The graphic identity for Radical Knowledge was developed by Alfalfa Studio, a branding and graphic design firm led by Rafael Esquer and located in Harlem.

Tommi Laitio
Tommi Laitio is Executive Director, Culture and Leisure, for the City of Helsinki. A member of Finland’s capital city Helsinki’s executive team, Laitio has overall responsibility for cultural services, art museum, city museum, libraries, hundreds of sports facilities, youth work and grant policy for culture, sports and youth work. He is an experienced yet enthusiastic leader, innovator and speaker on questions such as civic engagement, diversity, role of cities, children and youth and the importance of culture and leisure. Committed to building capabilities for a good life one has reason to value, Laitio believes that ambition needs to be combined with humility. He oversees a team of 1,800 professionals and a budget of 220 million euros. Helsinki´s Culture and Leisure Division creates annually over 20 million experiences for residents and visitors. Laitio sees management as a question of service.

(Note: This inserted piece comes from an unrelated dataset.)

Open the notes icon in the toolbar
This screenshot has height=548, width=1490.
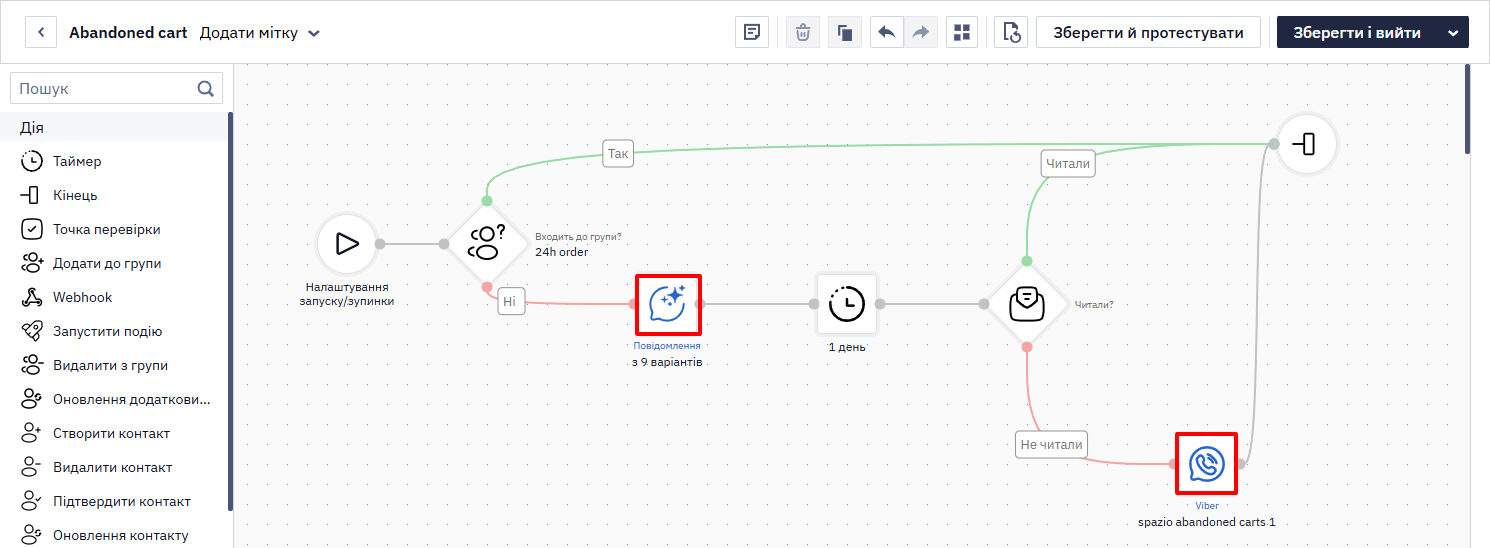751,32
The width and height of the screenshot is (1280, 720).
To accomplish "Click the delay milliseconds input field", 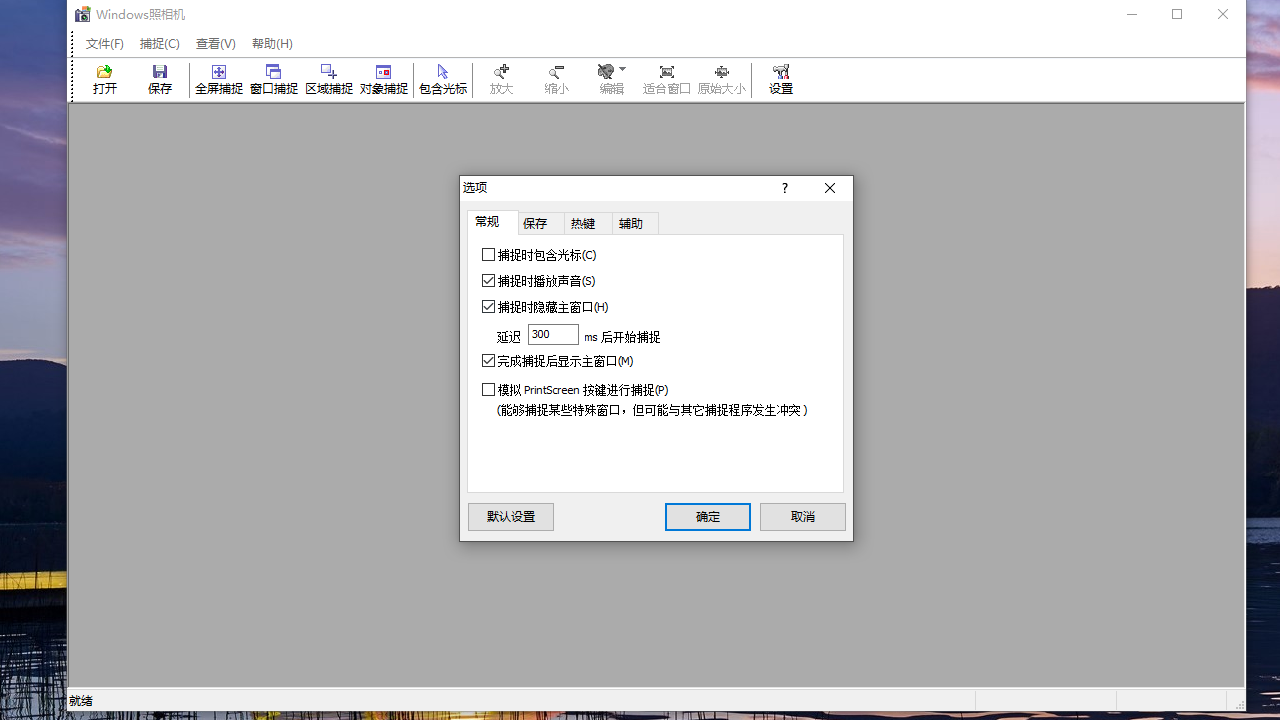I will click(x=552, y=334).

Before joining local government, he led award-winning applied innovation and cultural projects in the non-profit sector both in Finland and in the Netherlands.

Brian Bannon
Brian Bannon is the chief librarian of The New York Public Library.  Bannon is the libraries first-ever Merryl and James Tisch Director.  He is responsible for directing NYPL’s 88 neighborhood branches, as well as the Library’s educational strategy.  Bannon recently served a commissioner and chief executive officer of the Chicago Public Library.  His successful tenures include working at San Francisco Public Library as Chief Executive Officer, at Seattle Public Library and at the Bill and Melinda Gates Foundation.  Bannon came to NYPL in 2019 with 20 years of experience in developing and implementing educational programs, lifting up a culture of learning, reading, and community learning.  Amongst many other accolades, he has been named to Fast Company’s “100 Most Creative People in Business” list and was named one of Chicago’s top 100 innovators by Blue Sky Innovation, a publication of the Chicago Tribune. Bannon received his bachelor of arts from Pacific Lutheran University and his master’s degree in library and information science from the University of Washington Information School.

Shannon Mattern:
Dr. Mattern is a Professor of Anthropology at The New School for Social Research. Her writing and teaching focus on archives, libraries, and other media spaces; media infrastructures; spatial epistemologies; and mediated sensation and exhibition. She is the author of The New Downtown Library: Designing with CommunitiesDeep Mapping the Media City, and Code and Clay, Data and Dirt: Five Thousand Years of Urban Media; and A City is Not a Computer, forthcoming from Princeton University Press (August 10, 2021). In addition to writing dozens of articles and book chapters, she also contributes a regular long-form column about urban data and mediated infrastructures to Places, a journal focusing on architecture, urbanism, and landscape, and she collaborates on public design and interactive projects and exhibitions.